TASK ITEM: Your answer must consist of exactly the lines below, starting with the line with "Image resolution: width=1105" and going on through the line with "The image size is (296, 152).", and nothing else.

EXCERPTED RECORDS:

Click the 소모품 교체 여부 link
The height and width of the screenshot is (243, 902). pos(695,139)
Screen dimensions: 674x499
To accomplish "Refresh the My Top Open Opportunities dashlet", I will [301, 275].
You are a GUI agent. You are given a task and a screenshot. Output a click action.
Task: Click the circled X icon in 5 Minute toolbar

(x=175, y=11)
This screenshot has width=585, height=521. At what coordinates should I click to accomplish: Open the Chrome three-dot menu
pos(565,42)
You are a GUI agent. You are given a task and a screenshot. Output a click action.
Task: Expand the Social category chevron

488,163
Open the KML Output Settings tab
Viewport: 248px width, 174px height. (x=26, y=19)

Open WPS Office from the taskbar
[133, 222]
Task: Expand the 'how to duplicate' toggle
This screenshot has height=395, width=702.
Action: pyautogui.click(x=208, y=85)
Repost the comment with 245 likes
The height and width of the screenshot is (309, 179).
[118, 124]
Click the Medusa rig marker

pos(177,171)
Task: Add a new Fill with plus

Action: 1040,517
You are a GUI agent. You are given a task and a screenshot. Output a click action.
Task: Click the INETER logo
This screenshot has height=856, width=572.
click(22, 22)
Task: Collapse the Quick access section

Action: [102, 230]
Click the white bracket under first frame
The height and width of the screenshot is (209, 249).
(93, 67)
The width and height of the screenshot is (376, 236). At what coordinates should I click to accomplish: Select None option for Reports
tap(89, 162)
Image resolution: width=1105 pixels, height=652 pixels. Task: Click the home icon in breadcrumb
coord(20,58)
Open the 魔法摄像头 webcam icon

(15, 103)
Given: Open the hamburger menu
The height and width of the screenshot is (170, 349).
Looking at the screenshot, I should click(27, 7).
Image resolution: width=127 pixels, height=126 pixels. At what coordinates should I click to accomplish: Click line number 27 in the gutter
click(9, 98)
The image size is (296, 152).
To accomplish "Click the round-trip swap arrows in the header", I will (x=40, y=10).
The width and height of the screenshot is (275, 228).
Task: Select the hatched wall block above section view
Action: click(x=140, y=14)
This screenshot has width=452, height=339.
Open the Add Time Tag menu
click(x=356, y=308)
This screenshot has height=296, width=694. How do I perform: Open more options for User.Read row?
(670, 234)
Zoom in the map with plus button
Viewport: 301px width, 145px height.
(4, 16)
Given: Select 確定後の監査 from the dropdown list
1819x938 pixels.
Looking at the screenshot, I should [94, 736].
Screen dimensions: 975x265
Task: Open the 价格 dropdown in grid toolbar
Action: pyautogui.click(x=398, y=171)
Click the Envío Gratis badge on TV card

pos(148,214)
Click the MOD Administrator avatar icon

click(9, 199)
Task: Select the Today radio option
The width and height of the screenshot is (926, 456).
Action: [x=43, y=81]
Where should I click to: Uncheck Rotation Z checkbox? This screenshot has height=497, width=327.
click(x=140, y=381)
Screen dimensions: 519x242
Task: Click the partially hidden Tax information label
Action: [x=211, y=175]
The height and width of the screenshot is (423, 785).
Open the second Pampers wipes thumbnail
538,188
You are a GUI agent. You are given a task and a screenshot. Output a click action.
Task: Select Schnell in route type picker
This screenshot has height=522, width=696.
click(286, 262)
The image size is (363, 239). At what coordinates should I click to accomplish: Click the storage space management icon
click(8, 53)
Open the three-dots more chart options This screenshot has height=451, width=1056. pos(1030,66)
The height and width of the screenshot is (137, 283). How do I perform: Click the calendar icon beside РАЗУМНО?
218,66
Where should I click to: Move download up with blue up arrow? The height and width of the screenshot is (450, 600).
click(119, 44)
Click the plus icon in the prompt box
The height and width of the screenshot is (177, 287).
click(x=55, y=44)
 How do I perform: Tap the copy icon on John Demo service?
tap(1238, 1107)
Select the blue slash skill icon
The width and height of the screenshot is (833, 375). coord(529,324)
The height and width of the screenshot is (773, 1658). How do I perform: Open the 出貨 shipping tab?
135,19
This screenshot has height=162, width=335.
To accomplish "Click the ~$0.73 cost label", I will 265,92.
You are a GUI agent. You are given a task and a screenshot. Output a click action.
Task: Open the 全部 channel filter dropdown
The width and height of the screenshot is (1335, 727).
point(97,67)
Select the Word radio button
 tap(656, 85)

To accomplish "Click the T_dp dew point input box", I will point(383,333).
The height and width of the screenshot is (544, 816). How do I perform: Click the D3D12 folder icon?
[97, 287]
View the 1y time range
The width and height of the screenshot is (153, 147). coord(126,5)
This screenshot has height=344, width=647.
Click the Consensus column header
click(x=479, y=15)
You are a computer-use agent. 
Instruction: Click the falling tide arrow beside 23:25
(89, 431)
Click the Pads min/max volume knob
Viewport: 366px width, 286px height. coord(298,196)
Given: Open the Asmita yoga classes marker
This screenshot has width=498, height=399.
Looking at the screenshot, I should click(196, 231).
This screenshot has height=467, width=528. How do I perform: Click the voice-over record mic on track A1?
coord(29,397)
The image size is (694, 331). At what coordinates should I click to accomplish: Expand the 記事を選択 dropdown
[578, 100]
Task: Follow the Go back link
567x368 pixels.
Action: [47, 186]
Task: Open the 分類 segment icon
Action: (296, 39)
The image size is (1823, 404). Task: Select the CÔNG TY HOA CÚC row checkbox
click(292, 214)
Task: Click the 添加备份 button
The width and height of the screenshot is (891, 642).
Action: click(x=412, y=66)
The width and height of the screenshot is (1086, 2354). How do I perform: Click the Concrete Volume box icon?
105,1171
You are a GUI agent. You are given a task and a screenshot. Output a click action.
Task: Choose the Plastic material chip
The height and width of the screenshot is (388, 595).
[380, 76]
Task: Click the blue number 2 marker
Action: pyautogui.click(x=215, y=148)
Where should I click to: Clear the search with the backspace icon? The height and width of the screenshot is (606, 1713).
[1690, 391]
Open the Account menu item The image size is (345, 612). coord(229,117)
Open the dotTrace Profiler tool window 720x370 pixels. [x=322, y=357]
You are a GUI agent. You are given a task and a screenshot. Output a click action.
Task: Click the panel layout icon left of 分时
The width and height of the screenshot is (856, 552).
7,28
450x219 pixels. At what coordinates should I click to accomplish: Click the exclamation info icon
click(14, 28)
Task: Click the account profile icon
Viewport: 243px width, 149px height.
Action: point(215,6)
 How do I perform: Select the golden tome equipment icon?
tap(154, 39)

YOUR RESPONSE:
Image resolution: width=1105 pixels, height=652 pixels. Task: Click the home icon in breadcrumb
coord(20,58)
Open the 魔法摄像头 webcam icon

(15, 103)
Given: Open the hamburger menu
The height and width of the screenshot is (170, 349).
Looking at the screenshot, I should click(27, 7).
Image resolution: width=127 pixels, height=126 pixels. At what coordinates should I click to accomplish: Click line number 27 in the gutter
click(9, 98)
The image size is (296, 152).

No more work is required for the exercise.